# Exercise objective
Reproduce every line of the following data without changing anything.

# Material supplied
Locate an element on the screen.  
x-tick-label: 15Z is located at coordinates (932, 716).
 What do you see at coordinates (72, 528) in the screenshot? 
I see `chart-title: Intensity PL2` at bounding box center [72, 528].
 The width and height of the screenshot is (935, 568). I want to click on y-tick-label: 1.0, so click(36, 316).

# Answer to the problem
Locate an element on the screen.  
x-tick-label: 15Z is located at coordinates (932, 716).
 What do you see at coordinates (72, 528) in the screenshot? 
I see `chart-title: Intensity PL2` at bounding box center [72, 528].
 The width and height of the screenshot is (935, 568). I want to click on y-tick-label: 1.0, so click(36, 316).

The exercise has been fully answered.